▼
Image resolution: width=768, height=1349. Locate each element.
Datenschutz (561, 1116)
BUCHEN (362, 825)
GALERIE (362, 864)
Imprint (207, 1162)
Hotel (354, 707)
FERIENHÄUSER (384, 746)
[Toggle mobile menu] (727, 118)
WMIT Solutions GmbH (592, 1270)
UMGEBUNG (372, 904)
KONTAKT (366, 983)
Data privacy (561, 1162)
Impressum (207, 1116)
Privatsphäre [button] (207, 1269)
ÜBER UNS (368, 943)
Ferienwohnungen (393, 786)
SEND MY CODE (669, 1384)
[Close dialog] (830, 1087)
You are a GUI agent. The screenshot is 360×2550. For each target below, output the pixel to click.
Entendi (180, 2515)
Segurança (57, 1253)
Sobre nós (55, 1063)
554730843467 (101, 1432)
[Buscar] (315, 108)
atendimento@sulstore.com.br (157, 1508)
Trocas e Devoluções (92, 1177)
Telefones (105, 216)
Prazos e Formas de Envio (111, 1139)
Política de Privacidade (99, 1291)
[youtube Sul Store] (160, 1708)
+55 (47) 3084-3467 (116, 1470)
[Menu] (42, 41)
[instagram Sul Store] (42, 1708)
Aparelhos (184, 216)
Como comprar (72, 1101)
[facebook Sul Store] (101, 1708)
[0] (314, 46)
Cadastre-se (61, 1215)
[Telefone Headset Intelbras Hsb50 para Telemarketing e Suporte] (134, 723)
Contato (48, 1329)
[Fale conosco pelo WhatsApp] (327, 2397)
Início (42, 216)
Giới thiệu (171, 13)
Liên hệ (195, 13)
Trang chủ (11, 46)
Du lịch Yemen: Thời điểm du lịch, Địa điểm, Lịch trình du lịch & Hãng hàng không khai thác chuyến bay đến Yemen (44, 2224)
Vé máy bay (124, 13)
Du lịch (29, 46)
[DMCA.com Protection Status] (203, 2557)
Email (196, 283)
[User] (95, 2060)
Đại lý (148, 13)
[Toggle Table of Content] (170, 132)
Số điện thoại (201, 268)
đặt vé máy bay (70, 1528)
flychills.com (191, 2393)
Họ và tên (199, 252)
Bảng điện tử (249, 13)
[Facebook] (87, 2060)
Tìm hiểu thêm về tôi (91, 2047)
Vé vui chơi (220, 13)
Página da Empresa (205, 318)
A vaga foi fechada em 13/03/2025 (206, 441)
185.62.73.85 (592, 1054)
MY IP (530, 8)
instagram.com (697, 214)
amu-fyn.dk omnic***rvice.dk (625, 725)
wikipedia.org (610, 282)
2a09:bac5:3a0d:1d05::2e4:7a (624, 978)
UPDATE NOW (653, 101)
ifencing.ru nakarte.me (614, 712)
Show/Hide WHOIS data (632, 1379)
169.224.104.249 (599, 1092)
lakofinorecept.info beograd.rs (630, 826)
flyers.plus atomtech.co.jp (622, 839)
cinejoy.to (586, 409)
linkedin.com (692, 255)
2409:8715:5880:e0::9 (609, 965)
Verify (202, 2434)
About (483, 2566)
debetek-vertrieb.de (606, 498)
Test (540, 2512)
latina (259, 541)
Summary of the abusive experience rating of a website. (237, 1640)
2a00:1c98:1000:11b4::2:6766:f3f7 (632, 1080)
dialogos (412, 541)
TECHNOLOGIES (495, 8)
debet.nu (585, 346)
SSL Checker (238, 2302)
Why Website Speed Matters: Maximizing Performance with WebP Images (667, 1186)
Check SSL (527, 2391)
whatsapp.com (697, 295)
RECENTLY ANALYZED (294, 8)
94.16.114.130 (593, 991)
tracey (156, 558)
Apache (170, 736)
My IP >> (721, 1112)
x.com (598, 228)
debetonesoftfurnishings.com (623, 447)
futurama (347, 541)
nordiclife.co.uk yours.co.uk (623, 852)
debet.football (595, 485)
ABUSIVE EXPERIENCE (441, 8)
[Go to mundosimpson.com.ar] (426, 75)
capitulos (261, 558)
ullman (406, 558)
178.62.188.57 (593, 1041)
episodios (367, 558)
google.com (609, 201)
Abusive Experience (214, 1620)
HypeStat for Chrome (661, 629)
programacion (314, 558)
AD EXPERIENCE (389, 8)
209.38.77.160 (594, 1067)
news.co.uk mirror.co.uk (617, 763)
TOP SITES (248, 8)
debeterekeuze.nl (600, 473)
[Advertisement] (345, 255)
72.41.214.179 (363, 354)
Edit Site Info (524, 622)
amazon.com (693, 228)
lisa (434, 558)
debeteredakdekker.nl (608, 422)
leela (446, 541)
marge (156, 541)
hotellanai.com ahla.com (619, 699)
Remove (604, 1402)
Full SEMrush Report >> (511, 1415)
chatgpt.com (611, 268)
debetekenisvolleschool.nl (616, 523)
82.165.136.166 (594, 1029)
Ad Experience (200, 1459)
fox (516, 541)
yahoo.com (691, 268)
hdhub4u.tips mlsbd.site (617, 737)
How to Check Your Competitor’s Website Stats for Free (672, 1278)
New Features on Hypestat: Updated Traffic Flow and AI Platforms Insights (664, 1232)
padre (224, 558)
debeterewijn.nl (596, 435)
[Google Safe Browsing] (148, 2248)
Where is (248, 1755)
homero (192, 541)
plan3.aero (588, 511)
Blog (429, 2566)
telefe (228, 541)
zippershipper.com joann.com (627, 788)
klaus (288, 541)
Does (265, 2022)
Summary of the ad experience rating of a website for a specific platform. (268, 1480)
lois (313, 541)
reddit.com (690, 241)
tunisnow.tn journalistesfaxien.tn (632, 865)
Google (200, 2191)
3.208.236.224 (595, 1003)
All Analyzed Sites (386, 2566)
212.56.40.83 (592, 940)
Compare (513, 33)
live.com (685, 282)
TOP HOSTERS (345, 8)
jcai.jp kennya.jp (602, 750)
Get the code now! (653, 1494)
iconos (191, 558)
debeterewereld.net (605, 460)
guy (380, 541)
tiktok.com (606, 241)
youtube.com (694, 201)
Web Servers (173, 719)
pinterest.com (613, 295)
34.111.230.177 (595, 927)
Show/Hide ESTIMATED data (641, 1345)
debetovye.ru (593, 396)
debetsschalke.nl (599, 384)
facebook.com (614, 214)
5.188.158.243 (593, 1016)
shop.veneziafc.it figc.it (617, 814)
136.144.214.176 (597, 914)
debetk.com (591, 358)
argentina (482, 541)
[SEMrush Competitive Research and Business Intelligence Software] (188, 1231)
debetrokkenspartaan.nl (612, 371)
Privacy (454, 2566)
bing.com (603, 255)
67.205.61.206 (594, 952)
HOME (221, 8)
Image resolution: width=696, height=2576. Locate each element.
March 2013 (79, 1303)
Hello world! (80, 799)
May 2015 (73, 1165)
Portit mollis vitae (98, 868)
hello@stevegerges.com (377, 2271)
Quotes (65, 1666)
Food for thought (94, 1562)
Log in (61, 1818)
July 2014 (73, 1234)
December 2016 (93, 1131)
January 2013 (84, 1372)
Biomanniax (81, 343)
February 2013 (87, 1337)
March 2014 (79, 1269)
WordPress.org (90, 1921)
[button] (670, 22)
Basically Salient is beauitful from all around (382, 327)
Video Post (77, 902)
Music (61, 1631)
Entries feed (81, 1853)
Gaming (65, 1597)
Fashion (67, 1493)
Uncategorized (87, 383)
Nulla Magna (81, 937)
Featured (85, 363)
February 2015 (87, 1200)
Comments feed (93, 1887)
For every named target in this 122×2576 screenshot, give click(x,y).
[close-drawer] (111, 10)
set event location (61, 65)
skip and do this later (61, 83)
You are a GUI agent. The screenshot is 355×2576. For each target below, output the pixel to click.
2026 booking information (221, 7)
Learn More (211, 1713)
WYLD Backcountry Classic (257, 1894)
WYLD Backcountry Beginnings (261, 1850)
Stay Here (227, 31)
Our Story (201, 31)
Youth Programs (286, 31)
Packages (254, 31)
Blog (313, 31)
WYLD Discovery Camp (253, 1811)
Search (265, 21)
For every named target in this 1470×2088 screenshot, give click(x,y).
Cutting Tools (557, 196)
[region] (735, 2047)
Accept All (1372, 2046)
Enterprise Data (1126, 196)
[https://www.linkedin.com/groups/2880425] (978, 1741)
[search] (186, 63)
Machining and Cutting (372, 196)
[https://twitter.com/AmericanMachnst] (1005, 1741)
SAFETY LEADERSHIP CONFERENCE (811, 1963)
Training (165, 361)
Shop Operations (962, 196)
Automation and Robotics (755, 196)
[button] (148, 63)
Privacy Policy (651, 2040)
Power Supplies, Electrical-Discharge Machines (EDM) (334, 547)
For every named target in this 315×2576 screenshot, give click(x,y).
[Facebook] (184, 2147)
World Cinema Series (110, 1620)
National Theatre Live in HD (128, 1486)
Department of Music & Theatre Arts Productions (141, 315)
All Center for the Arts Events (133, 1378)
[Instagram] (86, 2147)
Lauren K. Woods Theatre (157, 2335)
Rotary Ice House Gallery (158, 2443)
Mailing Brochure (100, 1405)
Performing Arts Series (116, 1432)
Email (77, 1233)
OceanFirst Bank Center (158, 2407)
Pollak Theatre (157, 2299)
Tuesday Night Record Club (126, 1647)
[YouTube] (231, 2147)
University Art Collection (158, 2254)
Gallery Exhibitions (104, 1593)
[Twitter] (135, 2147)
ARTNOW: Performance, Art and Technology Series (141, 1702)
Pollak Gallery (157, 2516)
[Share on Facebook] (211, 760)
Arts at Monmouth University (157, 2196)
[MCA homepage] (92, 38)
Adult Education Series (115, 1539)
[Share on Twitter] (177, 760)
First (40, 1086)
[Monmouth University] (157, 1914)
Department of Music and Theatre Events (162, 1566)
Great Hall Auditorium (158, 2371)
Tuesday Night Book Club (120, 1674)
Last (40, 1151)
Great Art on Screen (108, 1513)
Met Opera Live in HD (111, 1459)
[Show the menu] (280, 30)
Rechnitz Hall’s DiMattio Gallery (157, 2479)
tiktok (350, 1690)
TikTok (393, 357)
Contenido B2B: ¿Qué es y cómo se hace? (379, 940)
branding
▲
• _ACTIVITY_: Would you quote everything above from the line containing "July 2014 (73, 1234)" down to the line containing "skip and do this later (61, 83)"? Include both of those lines and nothing else.

• _RESULT_:
July 2014 (73, 1234)
December 2016 (93, 1131)
January 2013 (84, 1372)
Biomanniax (81, 343)
February 2013 (87, 1337)
March 2014 (79, 1269)
WordPress.org (90, 1921)
[button] (670, 22)
Basically Salient is beauitful from all around (382, 327)
Video Post (77, 902)
Music (61, 1631)
Entries feed (81, 1853)
Gaming (65, 1597)
Fashion (67, 1493)
Uncategorized (87, 383)
Nulla Magna (81, 937)
Featured (85, 363)
February 2015 (87, 1200)
Comments feed (93, 1887)
For every named target in this 122×2576 screenshot, give click(x,y).
[close-drawer] (111, 10)
set event location (61, 65)
skip and do this later (61, 83)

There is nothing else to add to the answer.